HOW TO COMPLETE THIS TASK: Pictures stay out of the output. Return exactly the lines below from the one with "Instruction: Click the" down to the one with "Task: Click chevron", both included, and nothing more.

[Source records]
===============

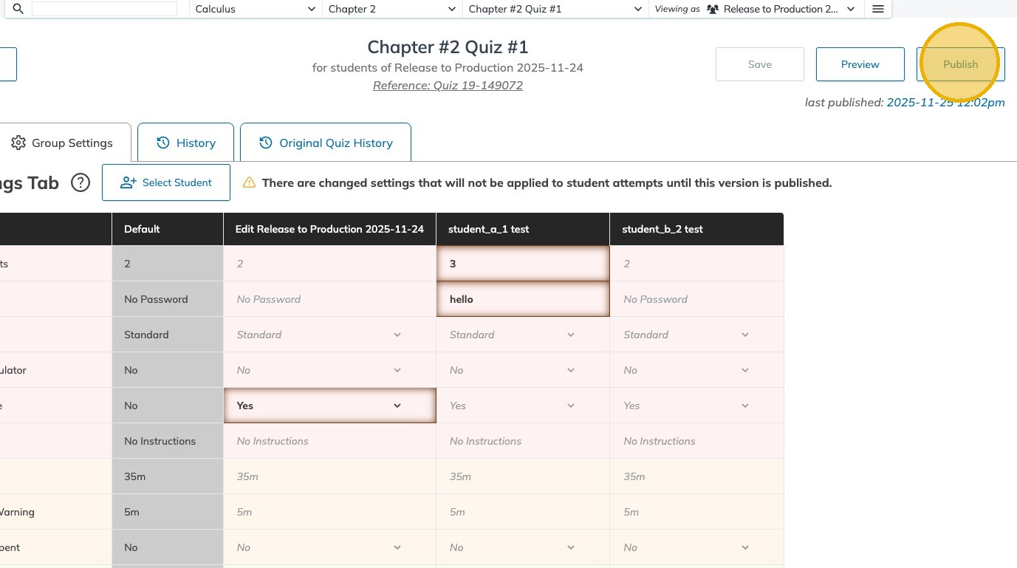Click the student_a_1 password field containing hello
Image resolution: width=1017 pixels, height=568 pixels.
point(523,299)
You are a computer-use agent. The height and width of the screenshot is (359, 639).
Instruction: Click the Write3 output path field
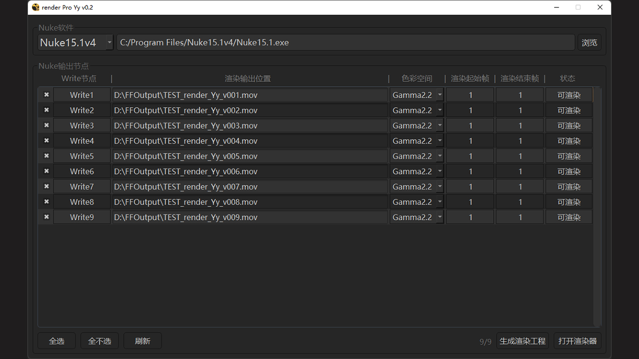pyautogui.click(x=250, y=126)
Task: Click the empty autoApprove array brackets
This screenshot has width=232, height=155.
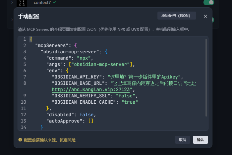Action: coord(90,121)
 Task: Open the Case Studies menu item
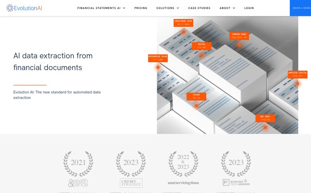click(x=199, y=8)
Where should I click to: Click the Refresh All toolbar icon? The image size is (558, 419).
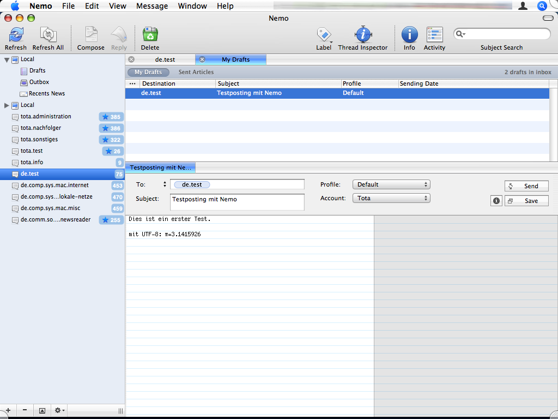48,35
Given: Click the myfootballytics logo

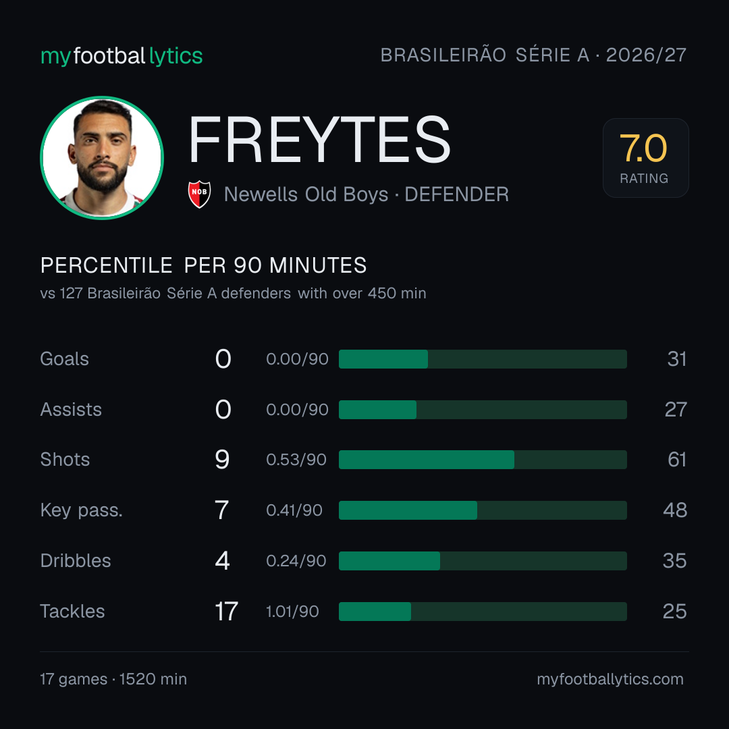Looking at the screenshot, I should pyautogui.click(x=122, y=56).
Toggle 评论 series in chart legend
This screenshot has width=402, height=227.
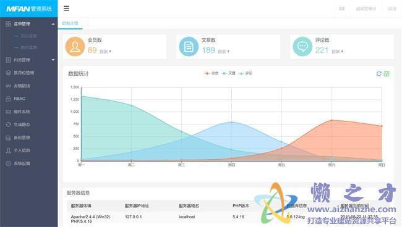click(246, 73)
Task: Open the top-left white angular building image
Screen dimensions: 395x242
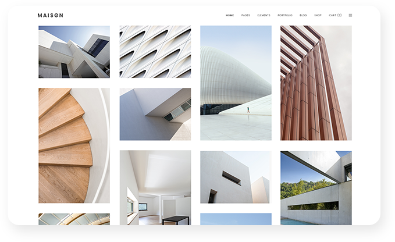Action: [74, 52]
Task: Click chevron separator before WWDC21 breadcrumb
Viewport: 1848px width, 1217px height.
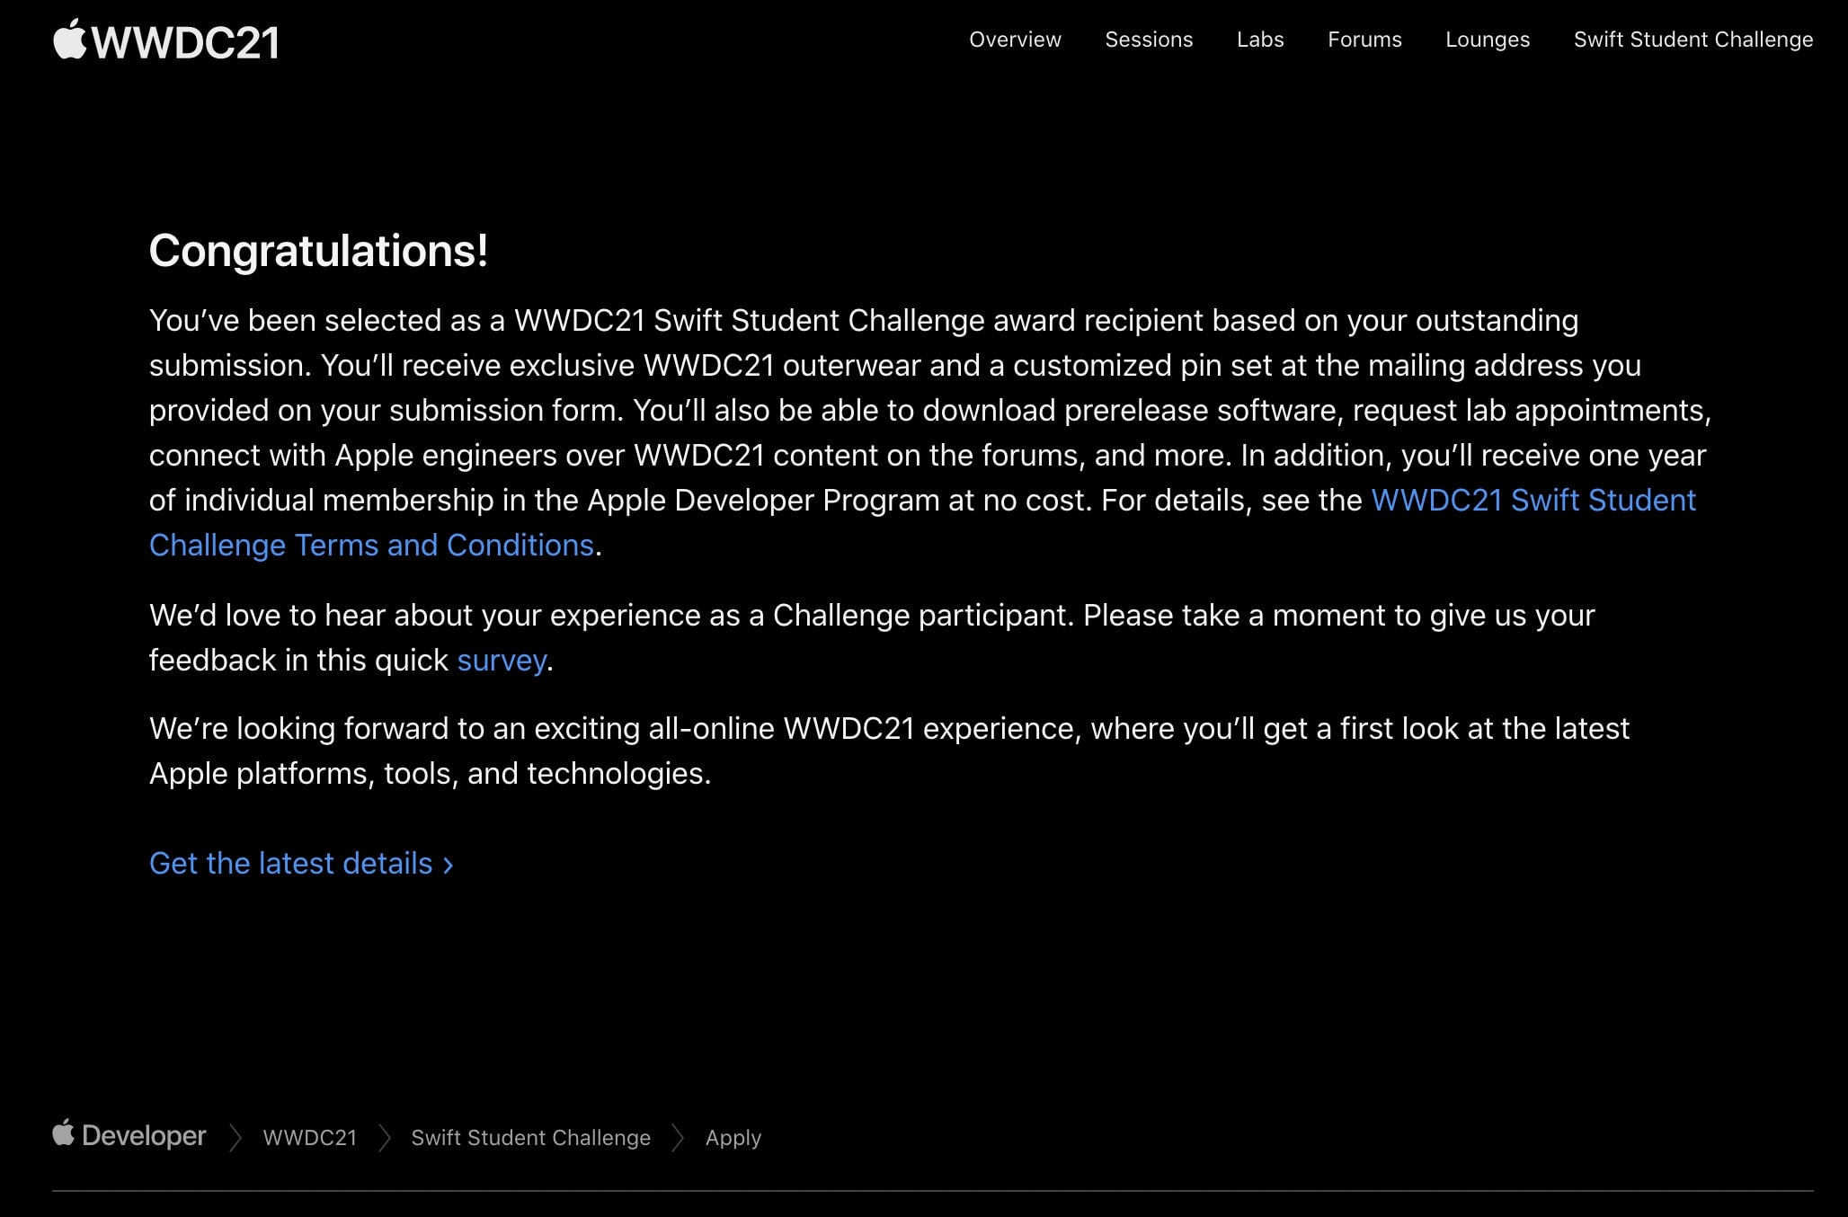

===============

OUTPUT FOR THIS TASK:
Instruction: Click the Write3 output path field
pyautogui.click(x=250, y=126)
Task: Click the empty autoApprove array brackets
This screenshot has width=232, height=155.
Action: coord(90,121)
 Task: Open the Case Studies menu item
click(x=199, y=8)
Where should I click to: Click the Refresh All toolbar icon? The image size is (558, 419).
48,35
Given: Click the myfootballytics logo

Looking at the screenshot, I should pyautogui.click(x=122, y=56).
Toggle 评论 series in chart legend
This screenshot has width=402, height=227.
click(246, 73)
Task: Open the top-left white angular building image
Screen dimensions: 395x242
Action: [74, 52]
Task: Click chevron separator before WWDC21 breadcrumb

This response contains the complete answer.